Я шагал рядом с едва знакомым мужчиной и должен был это делать до тех пор, пока он ни скажет: «А теперь, Эмануэл Сантарем, сам ищи свою дорогу, исчезни!» Слыша его звучные и четкие слова, я, тем не менее не улавливал их смысла и реальной нити событий. Неважно, рассказывал он о городе или о футбольной команде. Помню только, что в какой-то момент он остановился и указал на огромный дворец:
— Посмотри туда, Эмануэл, вот чего тебе удалось избежать: тюрьмы предварительного заключения! Это великолепный дворец — с арками, башнями, садами, с парадными лестницами. Его купола в Ресифи видны практически откуда угодно!

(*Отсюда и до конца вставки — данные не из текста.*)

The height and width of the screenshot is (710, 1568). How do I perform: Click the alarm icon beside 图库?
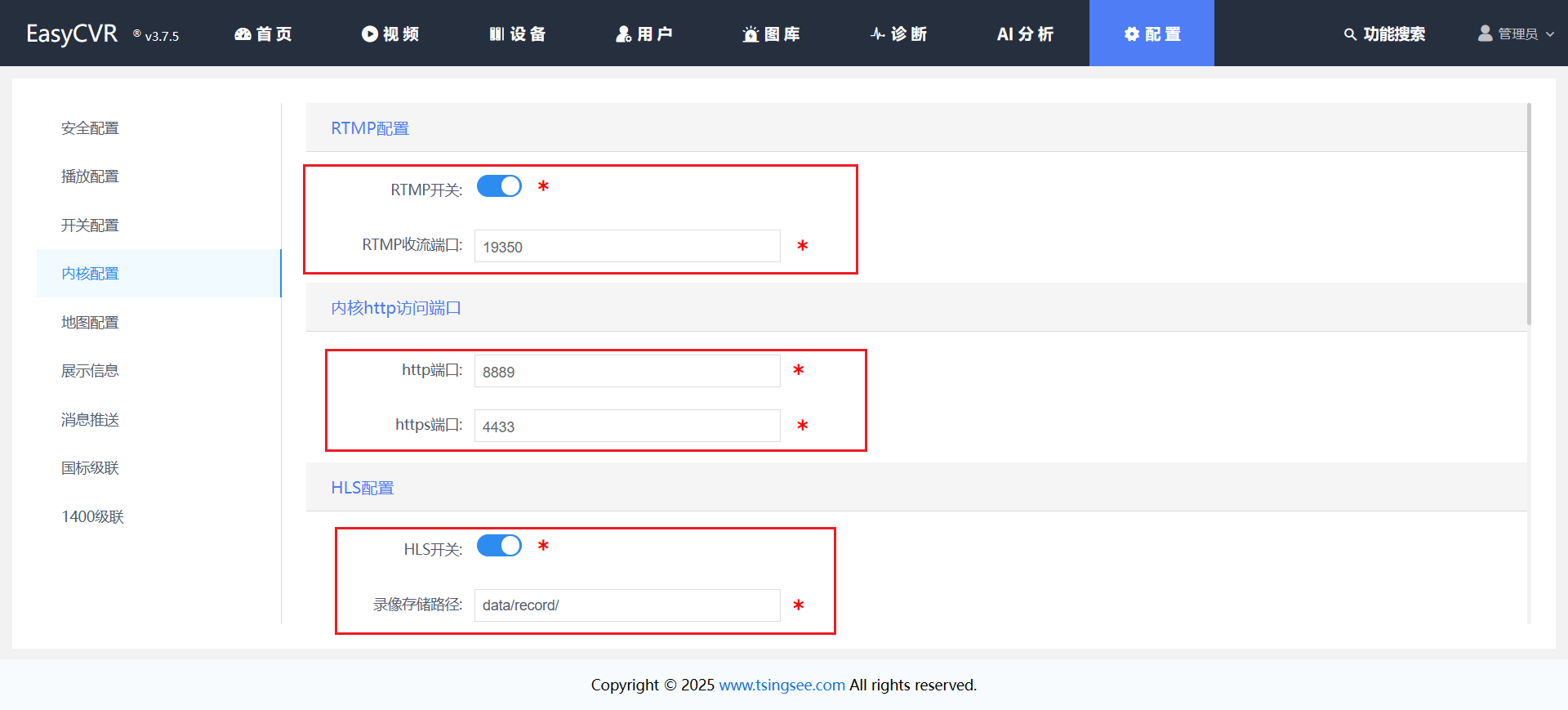pyautogui.click(x=751, y=34)
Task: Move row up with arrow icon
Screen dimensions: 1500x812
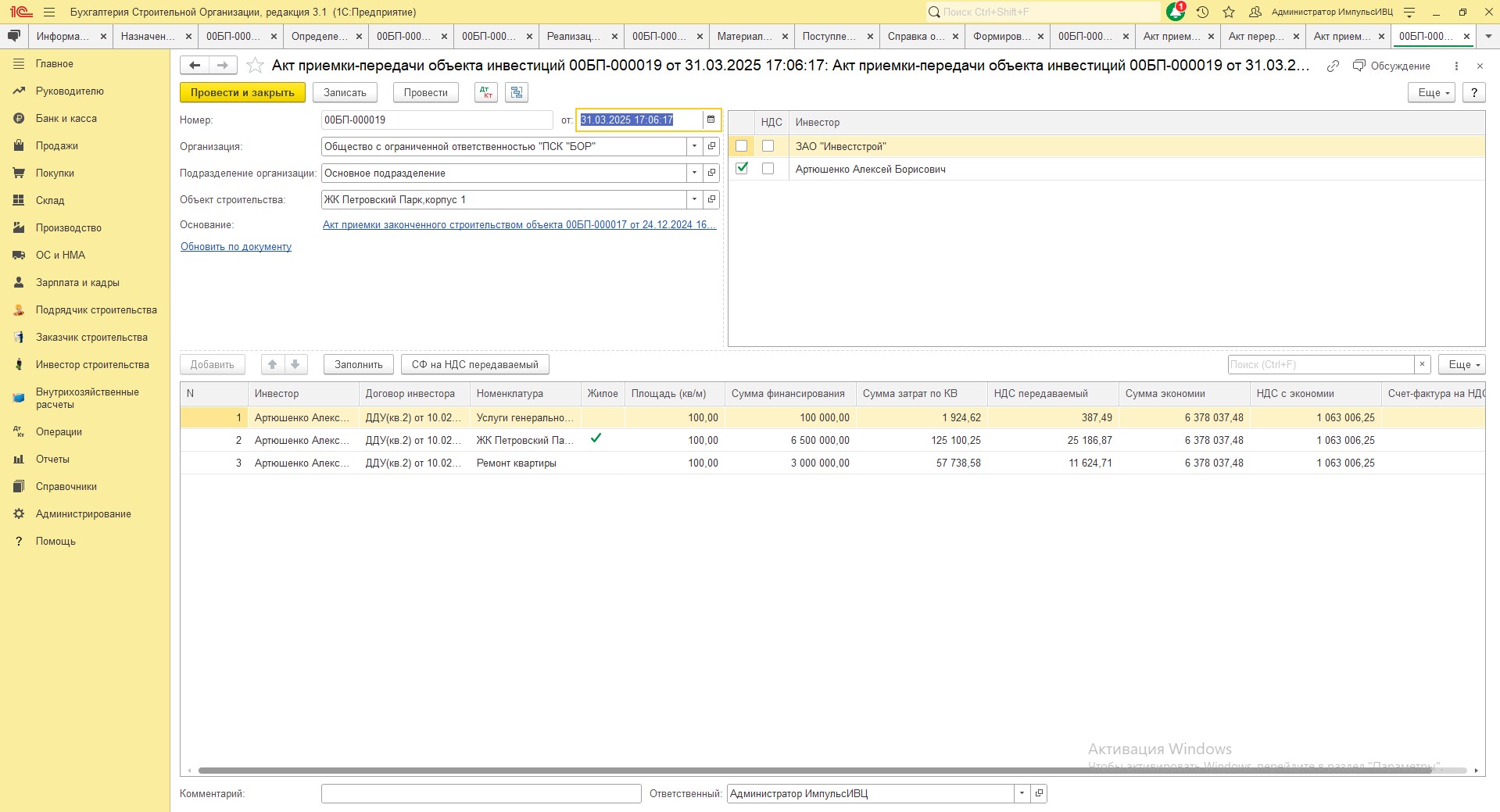Action: (272, 364)
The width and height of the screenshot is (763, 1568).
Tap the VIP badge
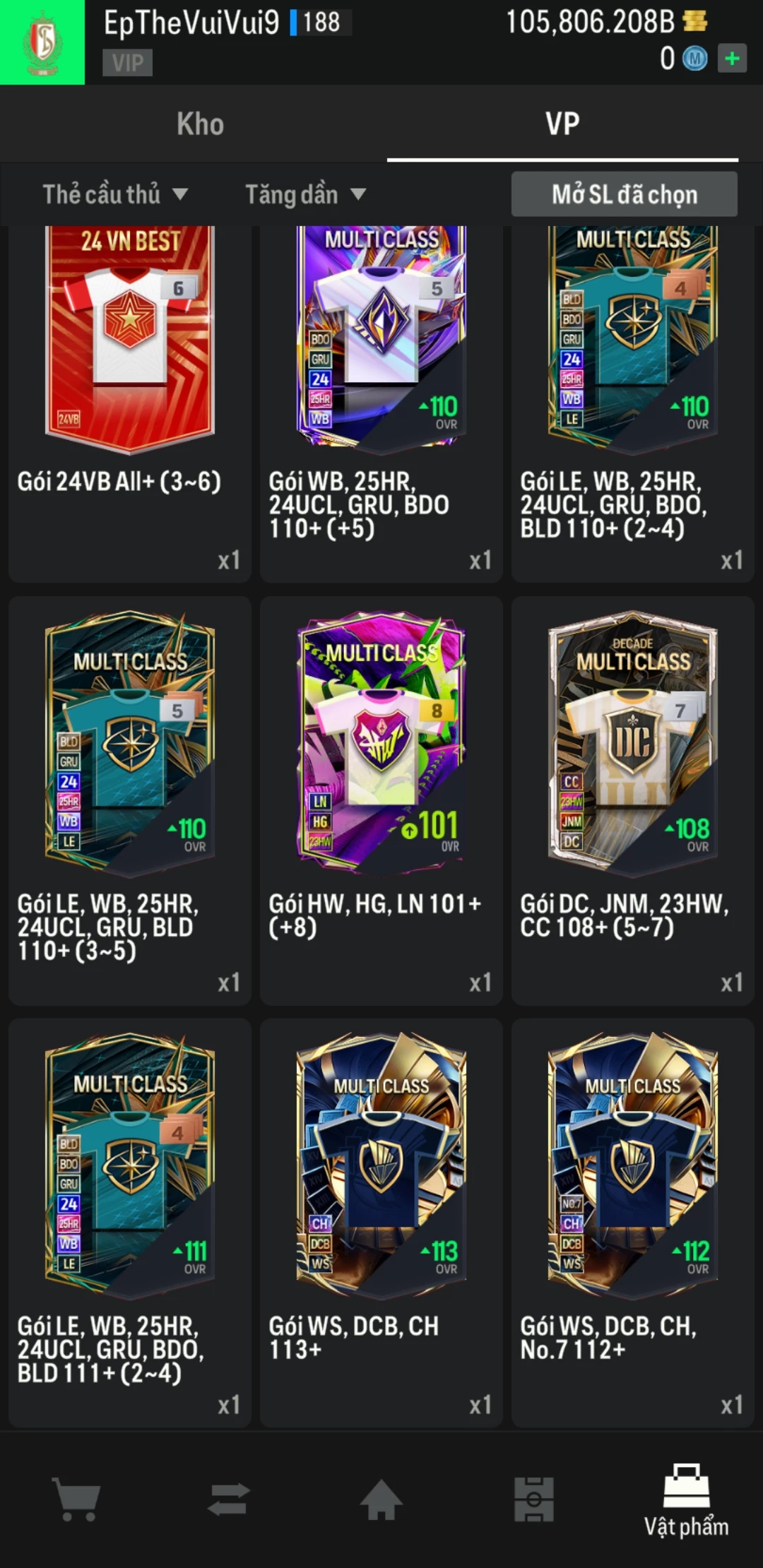[x=128, y=63]
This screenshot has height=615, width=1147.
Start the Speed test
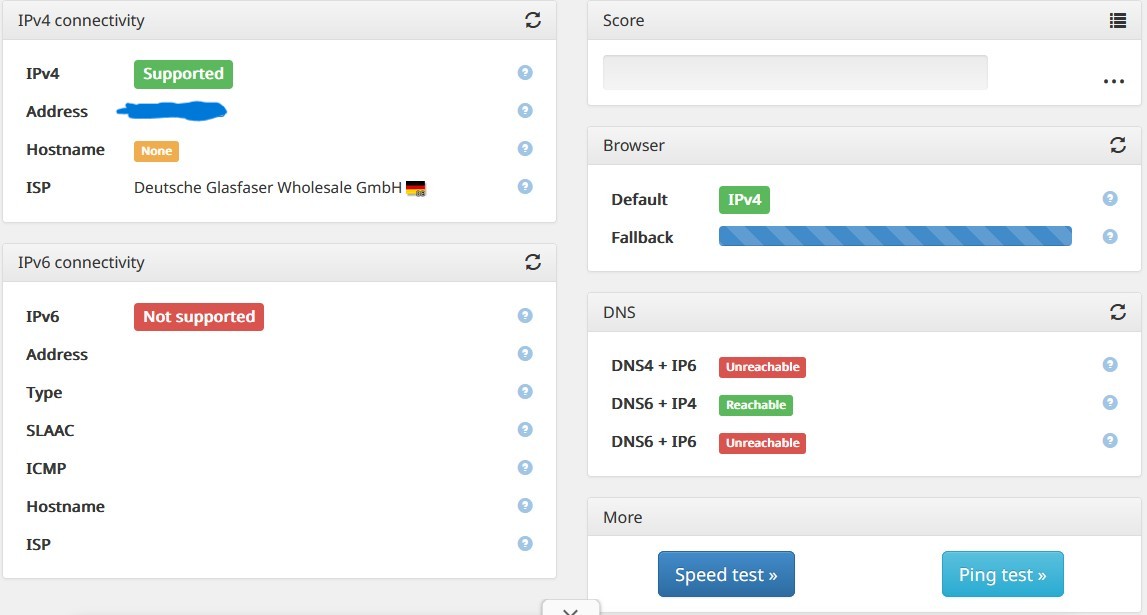[x=726, y=574]
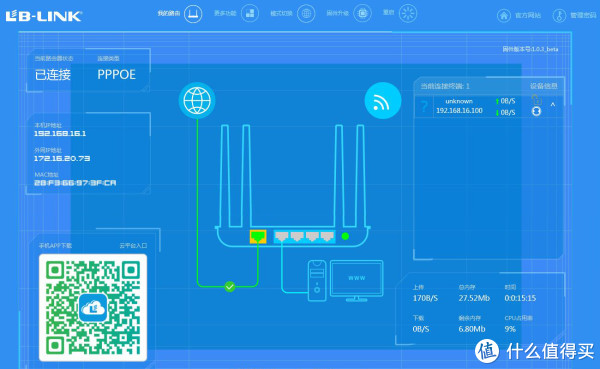This screenshot has height=369, width=600.
Task: Click the admin password key icon
Action: pyautogui.click(x=559, y=16)
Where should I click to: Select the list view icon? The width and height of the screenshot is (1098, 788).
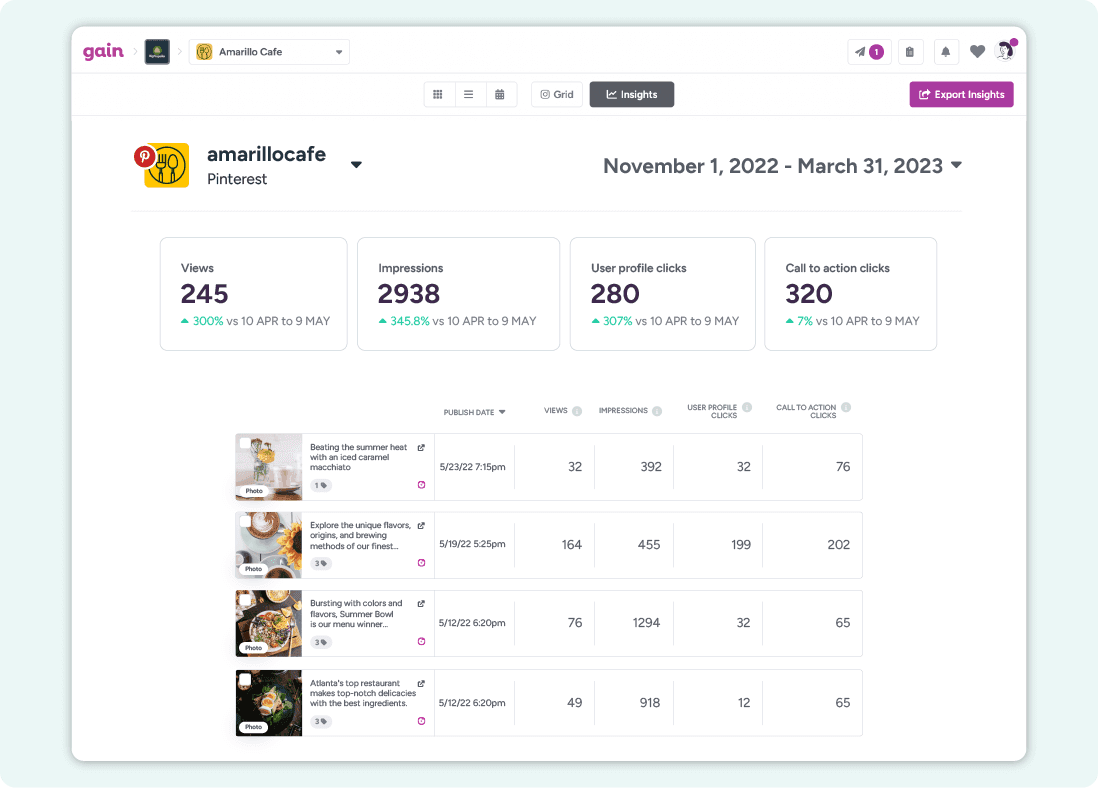click(x=469, y=93)
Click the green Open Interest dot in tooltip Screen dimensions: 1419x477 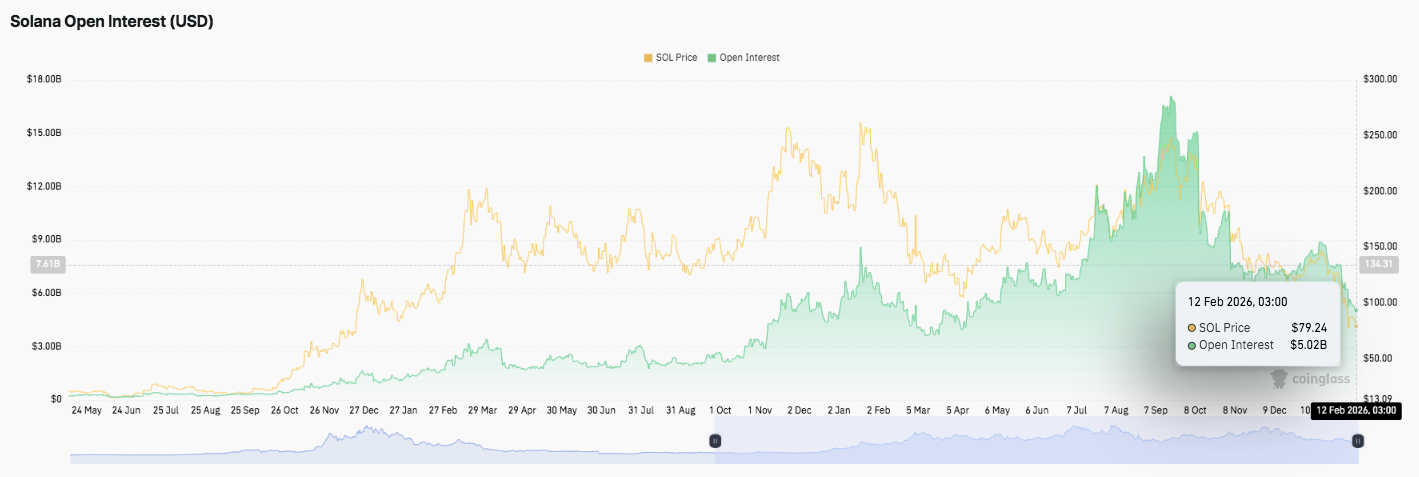coord(1192,345)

Я не жалел о том, что не познакомился со всеми этими достопримечательностями, о чем и хотел было сказать, но в очередной раз промолчал.
На противоположном берегу Капибариби стояли ветхие постройки, подпиравшие друг друга в ожидании прихода яростного прогресса, призванного смести их с лица земли. Но мы очень скоро оказались в благополучном торговом квартале, и адвокат вошел в стильный бутик. Вынужденный последовать за ним, я вдруг почувствовал себя неуверенно. Помимо того, что я давно не мылся, на мне были старые мятые брюки и потрепанные резиновые тапочки. Рубашка была разорвана в нескольких местах. Все это адвокат мгновенно понял и поспешил меня успокоить:
— Не смущайся, Эмануэл! Здесь ты — покупатель, и все обязаны вести себя по отношению к тебе достойно и уважительно. Даже не волнуйся на этот счет. Кроме того, ты будешь платить наличными. Причем это — твои собственные деньги. Они все у меня.